Pai Tonho

Pai Tonho

Aquele dia que visitamos o meu avô paterno, Pai Tonho (como nós netos o tratávamos), na década de setenta, eu sentira que seria a última vez que o veria; éramos recém casados: minha mulher e eu.
Ele era viúvo, minha avó Mãe Iaiá(também, nós netos a tratávamos de mãe), havia falecido há poucos anos.
Ele estava sentado em sua rede de tecido xadrez de várias cores vivas. Os mesmos cabelos brancos, ralos, deitavam sobre a cabeça; rosto de muitas dobras e rugas; mãos que exibiam, como documentos, as provas de longevidade e muito trabalho pesado.
Estava com mais de noventa anos e enfrentava os duros efeitos de um diabetes tipo dois e da demência ou caduquice, em uma época que não havia muitos remédios, e os médicos que raramente o atendiam, porque morava em um sítio longe dos centros urbanos, apesar de bons, eram clínicos gerais.
Ele perguntou para minha tia Mimosa: "quem é?"
Ela respondeu "é Genival" É por este nome que sou conhecido naquelas bandas do sertão paraibano. E, segundo contam, ele próprio me registrara em cartório de Antenor Navarro, com o seu nome de Antonio, o sobrenome Lins de minha mãe e o "dos Santos" dele mesmo; não observou o Simão de Sá de meu pai.
Ele indagou minha tia: "Genival?!" Fazia uns cinco anos que não nos víamos, depois que eu decidira viver em São Paulo.
Ela disse "sim" e olhou pra nós alertando em voz baixa: "ele não está nem ouvindo nem enxergando direito."
Embora estivesse vendo sua situação de saúde e as informações que me anteciparam, eu perguntei: "e o senhor, como é que está?"

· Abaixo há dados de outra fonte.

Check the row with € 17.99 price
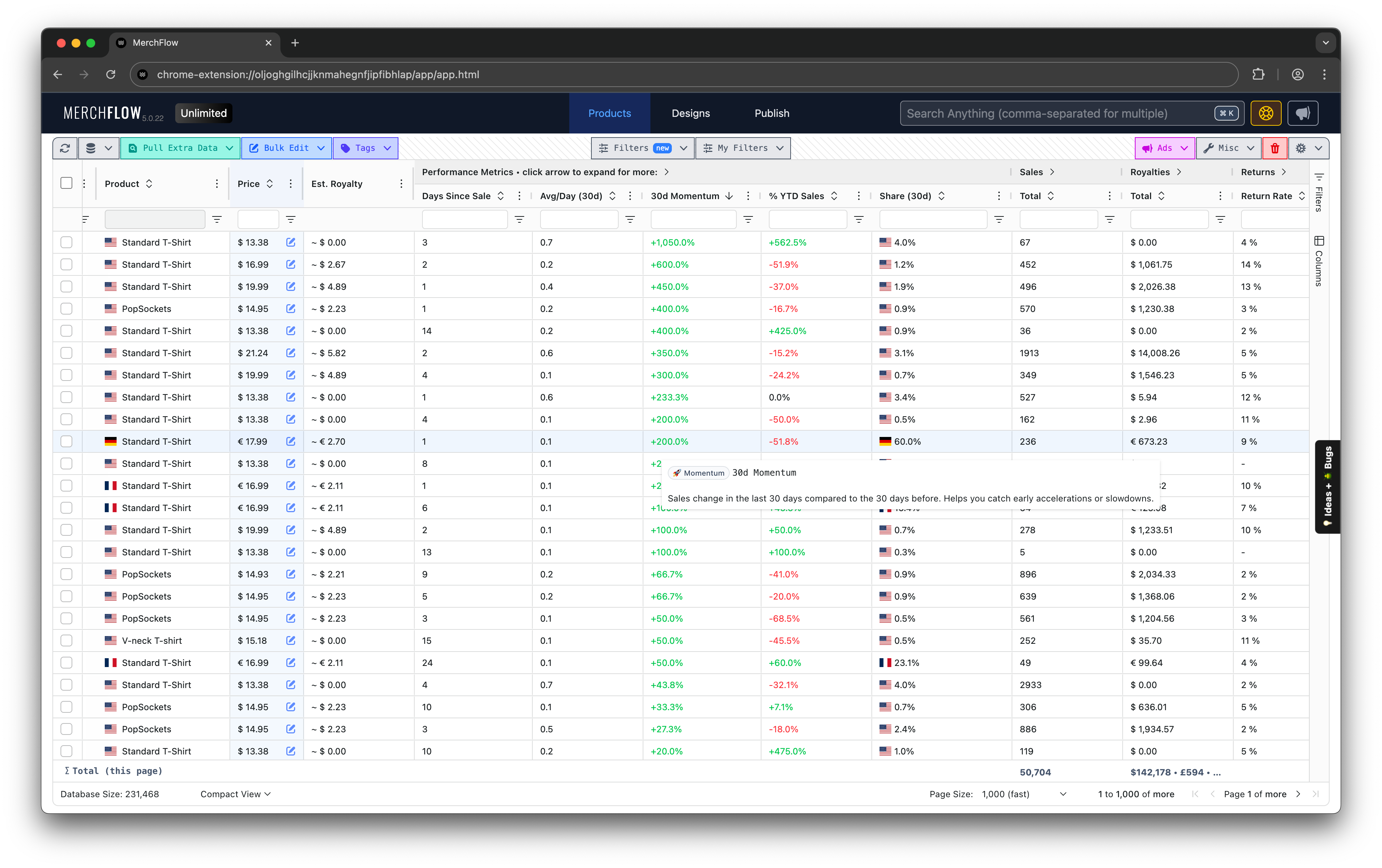Screen dimensions: 1382x868 tap(66, 441)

Ele respondeu: "como Deus quer." Era um homem religioso, da igreja Batista. Lembrei-me das muitas vezes que criticara os padres da igreja católica: "não confio em homem que veste saia."

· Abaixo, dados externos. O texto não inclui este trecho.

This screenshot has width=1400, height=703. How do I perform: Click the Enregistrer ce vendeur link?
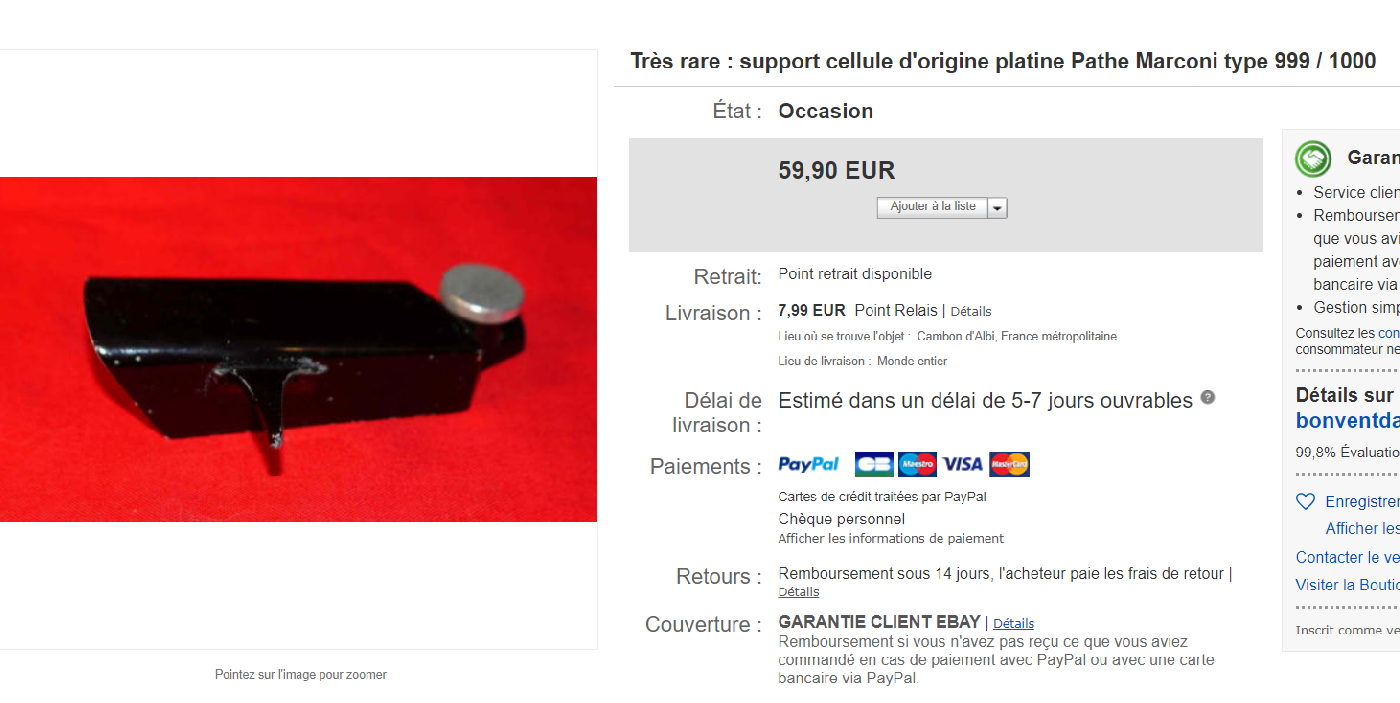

Considerava a batina uma saia, por mais que disséssemos que os padres vestiam calças por baixo. Por causa disso meu pai, católico, o chamava de "bode velho", porque naquela época chamavam os protestantes de bode. Jorge Amado faz menção a esse costume. Minha mãe, com toda razão, não gostava.
Àquela altura eu estava com vinte e sete anos. Ele me perguntou: "Genival, você já se aposentou?" Todos nós rimos um pouco, porque eu ainda teria muito que trabalhar, tinha a vida inteira pela frente!
Eu respondi: "Não Pai Tonho, ainda não tenho idade para me aposentar." Ele disse: "eu me aposentei." Para ele e muitos agricultores a aposentadoria era uma boa novidade, um reconhecimento para quem trabalhara a vida toda na agricultura e quando impossibilitado de trabalhar, não tinha nenhum seguro.
Maioria aposentada sem ter pago um tostão para Previdência Social. Era justo, mas era um rombo ao Tesouro que teria que ser coberto, e pronto.

Como eu previra, na vez seguinte que viajei para aquelas terras, ele já não estava mais por lá.